The Junior Defence Minister said he is “fully satisfied” the State Claims Agency (SCA) can adequately carry out health audits in the Air Corps — despite a separate workplace safety watchdog finding a series of failings at Casement Aerodrome after a decade of annual inspections by the SCA.
Mr Kehoe gave his backing to the SCA after he told the Dáil that the agency “conducted a number of Health and Safety Management System Defence Forces audits within the Air Corps between the years 2006-2015”.
The Irish Examiner has previously revealed that complaints by three Air Corps whistleblowers about chemical exposures at Casement Aerodrome, Baldonnel, prompted an investigation by the Health and Safety Authority in 2016 — which found a litany of failings.
The HSA threatened legal action against the Air Corps unless it implemented improvements in its management of workers’ exposure to cancer-causing chemicals.
These recommendations included providing gloves, eye protection and respirators to those using toxic chemicals, and the monitoring of personnels’ health.
The HSA also found that “the safety management system for control of chemical hazards was noted to be significantly less developed than would be expected for an organisation of the size and resources of the Air Corps”.
The Air Corps accepted the HSA’s findings and implemented a year-long programme of improvements to bring safety measures up to standards.
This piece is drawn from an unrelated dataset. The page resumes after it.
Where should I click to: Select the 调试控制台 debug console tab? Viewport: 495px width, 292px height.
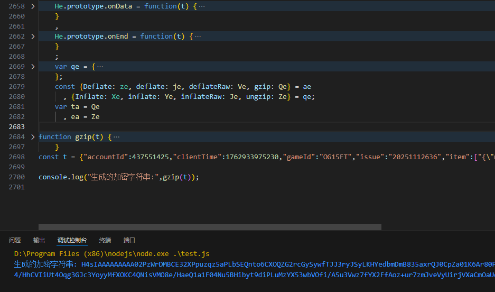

The whistleblower complaints also prompted an independent review. In his report, the reviewer said “a problem has arisen in relation to the issues raised by the three informants because appropriate records to demonstrate compliance are not readily available”.
The SCA’s audits were not made available to the reviewer, nor was an internal Air Corps report, seen by this newspaper, which raised concerns about staff exposure to the cancer-causing chemical trichloroethylene.
The Government has also ruled out an investigation into whistleblower claims that health and safety reports dating back to the 1990s that raised concerns about conditions in Casement Aerodrome were deliberately destroyed.
The SCA is currently defending 21 court cases against the Air Corps, including a number from ex-personnel who say their exposure to chemicals at Casement Aerodrome led to serious illnesses.
Mr Kehoe revealed the decade of SCA audits in response to a parliamentary question from Social Democrats TD Catherine Murphy, who was critical of the decision not to release reports.
“Time and time again the minister states that the health and welfare of the Defence Forces personnel is a high priority for him and the military authorities. This may be the case, but the health and welfare of all future recruits and contractors should be too,” Ms Murphy told the Irish Examiner.
“Health and Safety reports should not be shrouded in secrecy. It is an area of expertise of the Health and Safety Authority, perhaps they should really be leading on this, I question whether the State Claims Agency in the past provided an adequate service and applied robust enough tests to the working environment at Baldonnel.”
A spokesperson for Mr Kehoe said: “The Minister is fully satisfied in respect of the State Claims Agency’s competency to carry out its statutory functions.”